___ Provided data ___

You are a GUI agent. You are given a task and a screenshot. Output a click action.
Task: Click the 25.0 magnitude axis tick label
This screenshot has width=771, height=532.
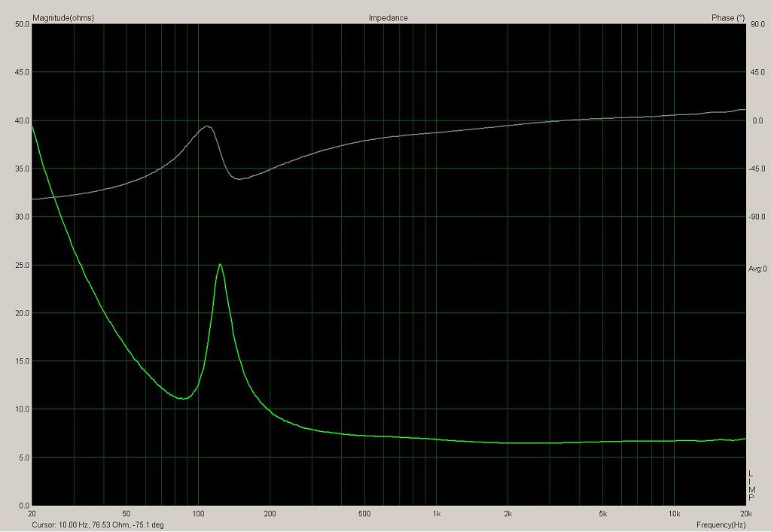22,265
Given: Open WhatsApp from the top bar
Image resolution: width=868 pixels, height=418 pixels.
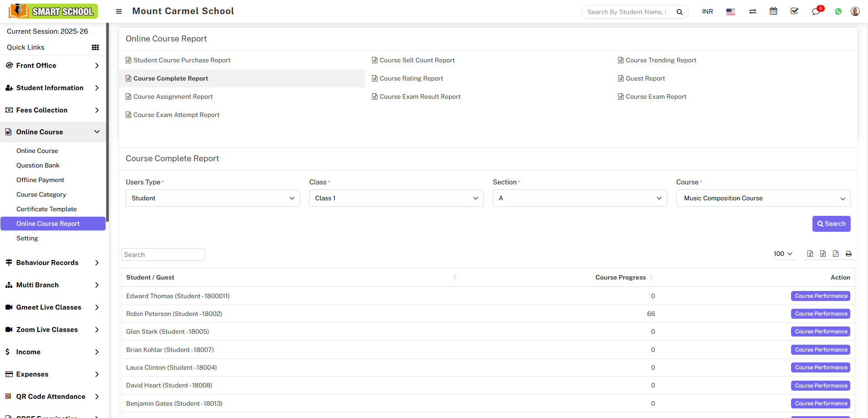Looking at the screenshot, I should pos(838,11).
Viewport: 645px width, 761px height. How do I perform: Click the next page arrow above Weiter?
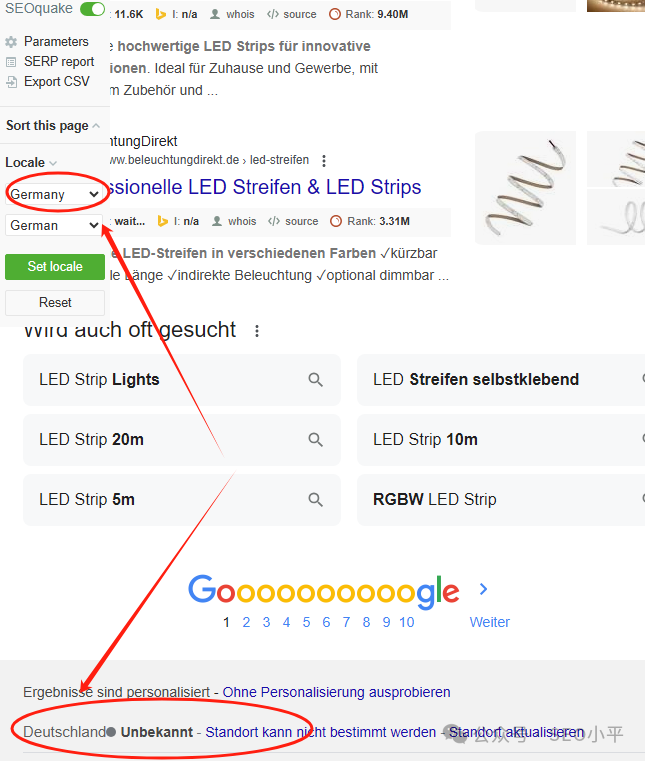(484, 590)
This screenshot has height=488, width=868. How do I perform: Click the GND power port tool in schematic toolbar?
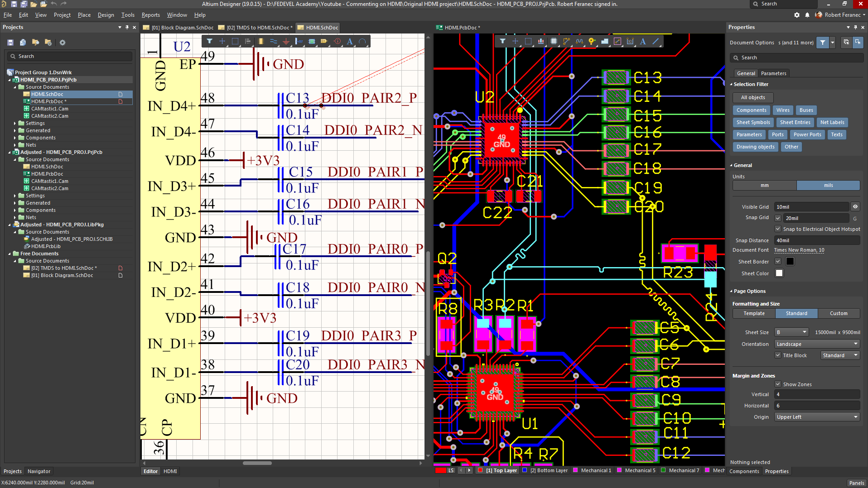tap(286, 41)
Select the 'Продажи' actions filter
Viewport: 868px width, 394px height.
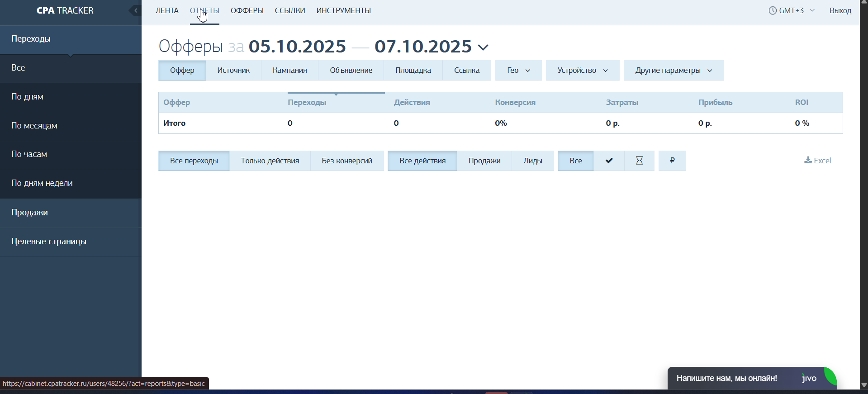point(484,161)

___

Work task:
Every line above is to be returned exactly, with its pictures removed.

Solution:
You are a GUI agent. You are given a task and a screenshot. Output a click action.
Task: Click the 25.0 magnitude axis tick label
This screenshot has width=771, height=532.
22,265
Given: Open WhatsApp from the top bar
Image resolution: width=868 pixels, height=418 pixels.
Looking at the screenshot, I should pos(838,11).
Viewport: 645px width, 761px height. How do I perform: Click the next page arrow above Weiter?
(484, 590)
This screenshot has height=488, width=868. How do I perform: Click the GND power port tool in schematic toolbar?
tap(286, 41)
Select the 'Продажи' actions filter
Viewport: 868px width, 394px height.
point(484,161)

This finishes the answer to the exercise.